*** Data for analysis ***
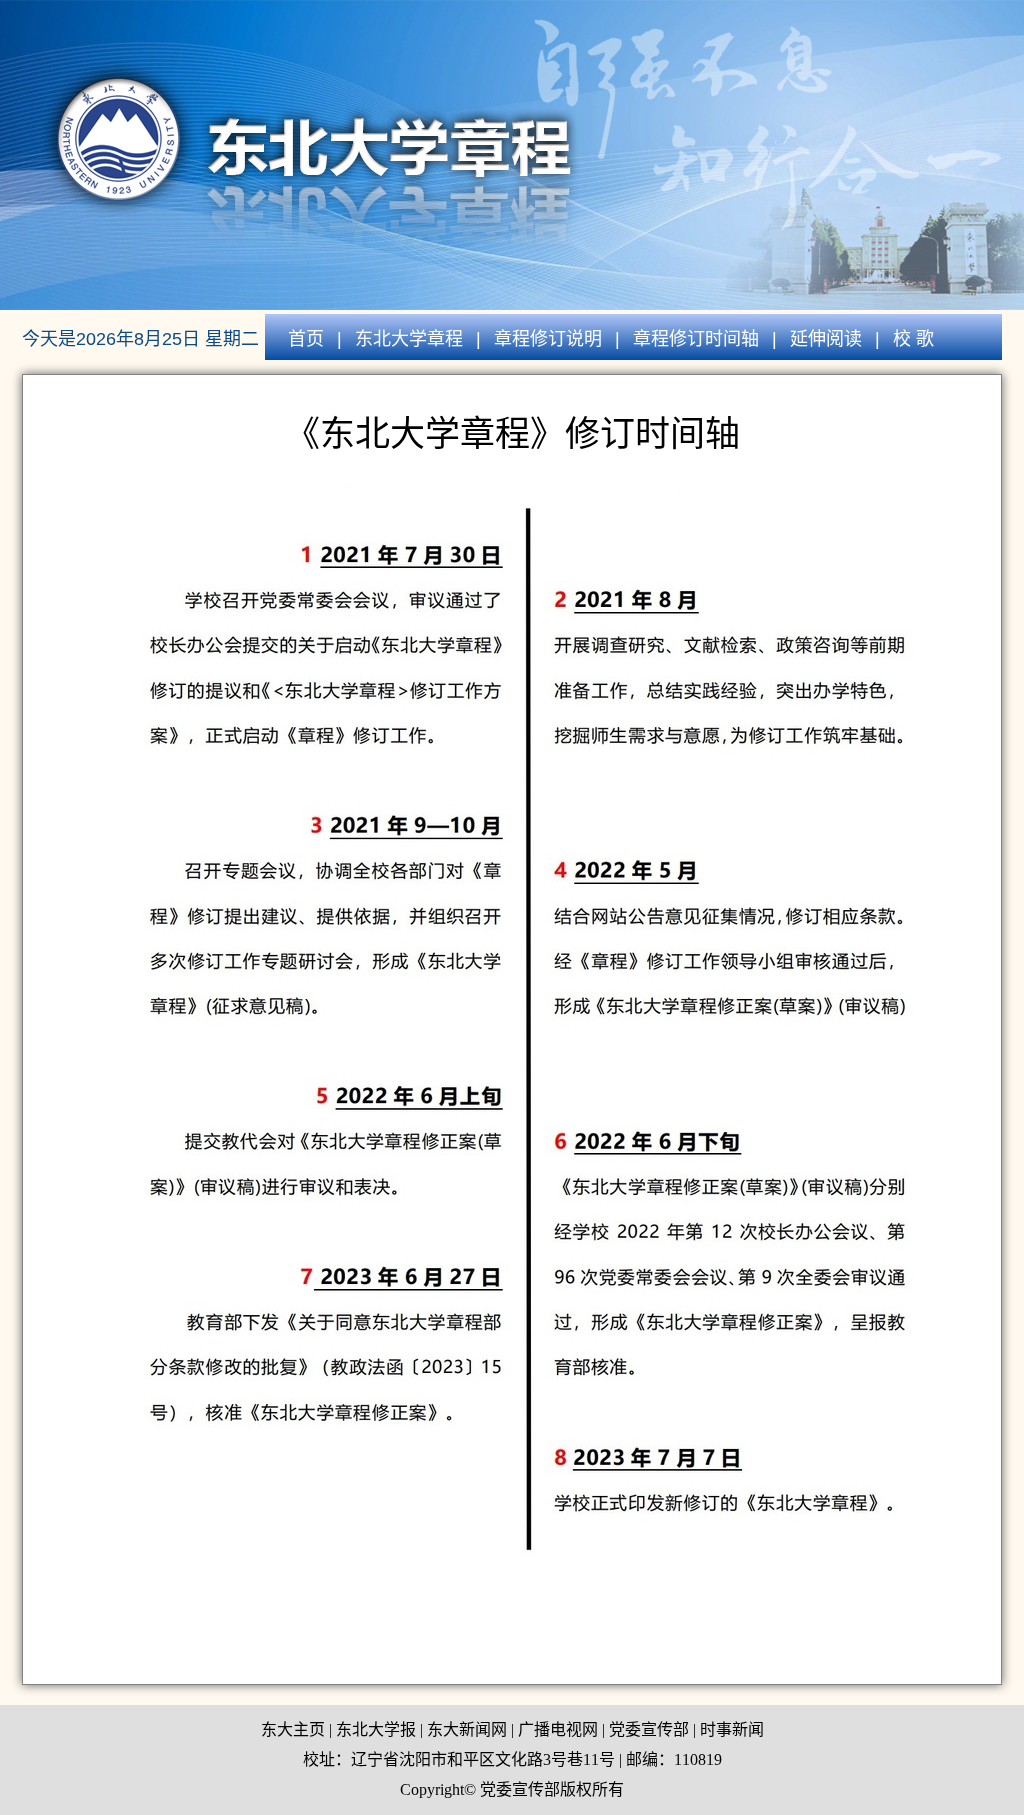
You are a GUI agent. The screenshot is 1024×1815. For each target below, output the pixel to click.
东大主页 (293, 1729)
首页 (306, 339)
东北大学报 (376, 1729)
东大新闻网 (467, 1729)
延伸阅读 (826, 339)
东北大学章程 (409, 339)
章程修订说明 (548, 339)
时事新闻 (732, 1729)
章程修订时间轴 (696, 339)
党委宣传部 (649, 1729)
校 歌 (913, 339)
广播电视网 (558, 1729)
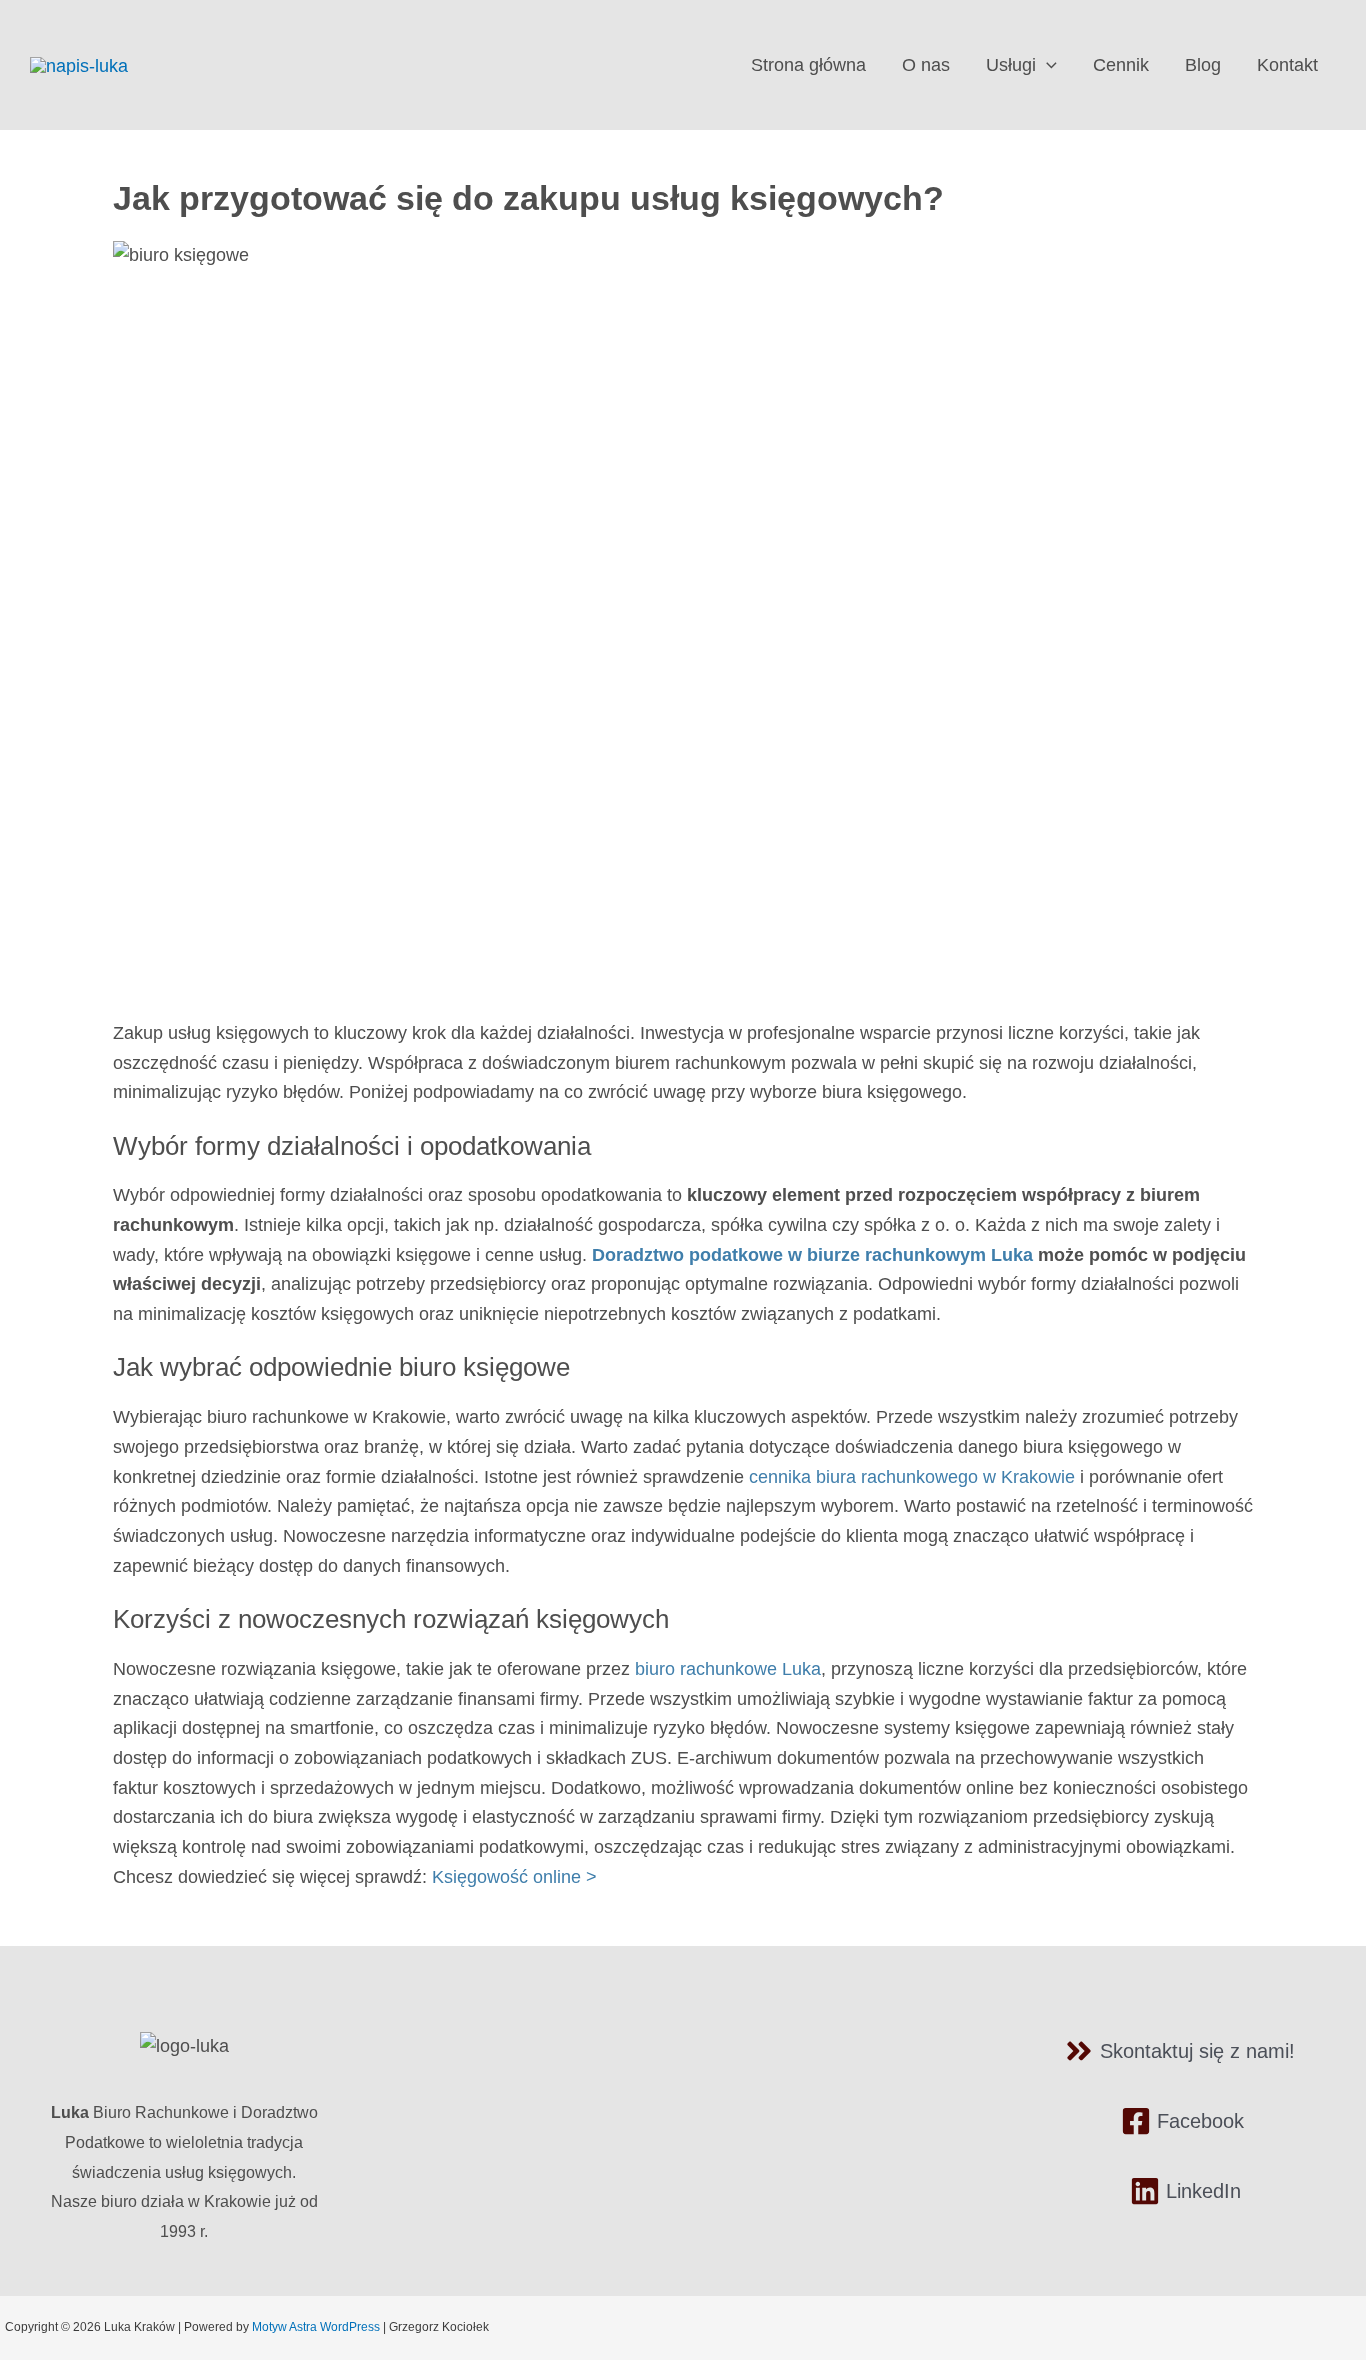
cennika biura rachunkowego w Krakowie (912, 1477)
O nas (926, 65)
*** End of Data for analysis ***
## Task requirements:
Exclude every picture, then reproduce the remaining data character for character.

## Answer to this task:
You are a GUI agent. The screenshot is 1024×1815. For each target below, output the pixel to click.
东大主页 (293, 1729)
首页 (306, 339)
东北大学报 (376, 1729)
东大新闻网 (467, 1729)
延伸阅读 (826, 339)
东北大学章程 (409, 339)
章程修订说明 (548, 339)
时事新闻 (732, 1729)
章程修订时间轴 (696, 339)
党委宣传部 (649, 1729)
校 歌 (913, 339)
广播电视网 (558, 1729)
cennika biura rachunkowego w Krakowie (912, 1477)
O nas (926, 65)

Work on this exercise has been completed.